Yup, agreed--this was my positive reference to "the big idea". Decomposition is almost certainly very key to any path forward in scaling up automated program generation in complexity, and the paper is a good example of that.

> Parsel is intentionally basically indented natural language w/ unit tests. There's minimal extra syntax for efficiency and generality.

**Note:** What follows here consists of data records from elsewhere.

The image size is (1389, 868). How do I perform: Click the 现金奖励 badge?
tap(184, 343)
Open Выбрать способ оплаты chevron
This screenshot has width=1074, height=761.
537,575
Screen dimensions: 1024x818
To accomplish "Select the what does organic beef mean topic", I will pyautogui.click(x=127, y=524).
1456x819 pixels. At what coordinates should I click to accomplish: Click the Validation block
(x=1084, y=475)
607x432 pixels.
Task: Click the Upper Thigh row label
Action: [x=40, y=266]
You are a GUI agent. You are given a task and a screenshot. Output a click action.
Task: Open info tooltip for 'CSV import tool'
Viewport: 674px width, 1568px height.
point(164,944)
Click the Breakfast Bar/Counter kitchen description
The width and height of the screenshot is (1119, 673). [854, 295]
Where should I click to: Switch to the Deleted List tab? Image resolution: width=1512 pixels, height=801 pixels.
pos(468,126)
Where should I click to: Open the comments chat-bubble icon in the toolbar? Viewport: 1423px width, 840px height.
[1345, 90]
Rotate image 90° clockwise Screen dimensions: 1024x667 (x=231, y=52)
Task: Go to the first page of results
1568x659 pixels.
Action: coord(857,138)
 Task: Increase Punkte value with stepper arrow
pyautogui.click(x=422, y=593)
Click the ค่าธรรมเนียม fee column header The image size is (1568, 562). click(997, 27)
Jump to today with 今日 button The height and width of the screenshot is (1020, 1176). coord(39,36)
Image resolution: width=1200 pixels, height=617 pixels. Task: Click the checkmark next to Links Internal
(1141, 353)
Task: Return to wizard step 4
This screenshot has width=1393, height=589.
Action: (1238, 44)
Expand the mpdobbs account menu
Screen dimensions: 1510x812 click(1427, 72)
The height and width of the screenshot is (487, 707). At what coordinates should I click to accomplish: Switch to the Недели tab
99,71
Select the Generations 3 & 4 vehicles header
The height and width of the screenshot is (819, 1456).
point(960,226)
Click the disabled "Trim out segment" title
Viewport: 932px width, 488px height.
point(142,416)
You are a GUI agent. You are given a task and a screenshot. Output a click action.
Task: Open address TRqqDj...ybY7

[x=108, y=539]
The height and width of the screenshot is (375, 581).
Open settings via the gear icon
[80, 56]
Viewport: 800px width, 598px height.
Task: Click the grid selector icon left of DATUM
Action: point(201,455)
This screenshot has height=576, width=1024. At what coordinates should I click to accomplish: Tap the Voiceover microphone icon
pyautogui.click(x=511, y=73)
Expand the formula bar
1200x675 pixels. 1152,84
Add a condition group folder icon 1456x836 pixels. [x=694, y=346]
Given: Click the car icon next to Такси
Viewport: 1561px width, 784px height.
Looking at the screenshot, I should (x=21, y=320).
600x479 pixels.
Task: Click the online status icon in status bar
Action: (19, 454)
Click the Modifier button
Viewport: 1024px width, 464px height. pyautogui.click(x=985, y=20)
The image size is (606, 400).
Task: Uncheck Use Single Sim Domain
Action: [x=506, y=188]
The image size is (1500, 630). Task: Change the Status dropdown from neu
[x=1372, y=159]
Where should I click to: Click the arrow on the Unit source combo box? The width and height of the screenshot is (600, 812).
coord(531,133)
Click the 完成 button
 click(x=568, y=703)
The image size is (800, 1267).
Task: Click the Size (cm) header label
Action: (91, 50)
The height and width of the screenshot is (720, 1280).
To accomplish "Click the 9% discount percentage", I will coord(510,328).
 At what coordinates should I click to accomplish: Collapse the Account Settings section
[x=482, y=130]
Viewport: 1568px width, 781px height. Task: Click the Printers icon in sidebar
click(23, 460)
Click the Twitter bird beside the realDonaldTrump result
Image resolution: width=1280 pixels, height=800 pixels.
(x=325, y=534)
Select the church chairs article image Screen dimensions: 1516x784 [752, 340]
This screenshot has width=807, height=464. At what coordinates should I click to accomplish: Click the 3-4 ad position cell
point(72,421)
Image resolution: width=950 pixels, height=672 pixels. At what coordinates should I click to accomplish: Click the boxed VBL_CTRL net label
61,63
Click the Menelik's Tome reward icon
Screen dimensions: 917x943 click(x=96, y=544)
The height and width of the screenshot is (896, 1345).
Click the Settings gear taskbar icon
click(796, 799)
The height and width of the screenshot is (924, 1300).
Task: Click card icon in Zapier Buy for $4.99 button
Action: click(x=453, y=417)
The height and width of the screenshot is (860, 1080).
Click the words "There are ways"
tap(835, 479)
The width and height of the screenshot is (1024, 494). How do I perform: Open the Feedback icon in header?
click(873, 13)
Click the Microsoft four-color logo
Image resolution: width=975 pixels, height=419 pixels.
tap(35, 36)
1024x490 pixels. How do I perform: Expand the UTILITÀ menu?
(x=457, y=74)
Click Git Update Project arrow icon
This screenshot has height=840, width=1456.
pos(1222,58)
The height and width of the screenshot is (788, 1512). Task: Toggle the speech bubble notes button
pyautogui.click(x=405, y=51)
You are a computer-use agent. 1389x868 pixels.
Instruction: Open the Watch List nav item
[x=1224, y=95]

I question whether the extra formal syntax is needed, at all. My guess is, were this properly ablated, it probably would not be. LLMs are--in my personal experience, and this is obviously born out thematically--quite flexible to different ways in representing, say, unit input and outputs. Permitting users to specify in a more arbitrary manner--whether in natural language, pseudocode, or extant programming languages--seems highly likely to work equally well, with some light coercion (i.e., training/prompting). Further, natural language allows test cases to be specified in a more general way ("unit tests: each day returns the next day in the week, Sunday=>Monday, ..., Saturday=>Sunday") that LLMs are well-suited to work with. Given LLM's ability to pick up on context and apply it, as well, there is a good chance that free-er form description of test cases are likely to drive improved performance.

If you want to call that further research--"it was easier to demonstrate the value of hierarchical decomposition with a DSL"--that's fine and understood, but I would call it out as a(n understandable) limitation of the paper and an opportunity for future research.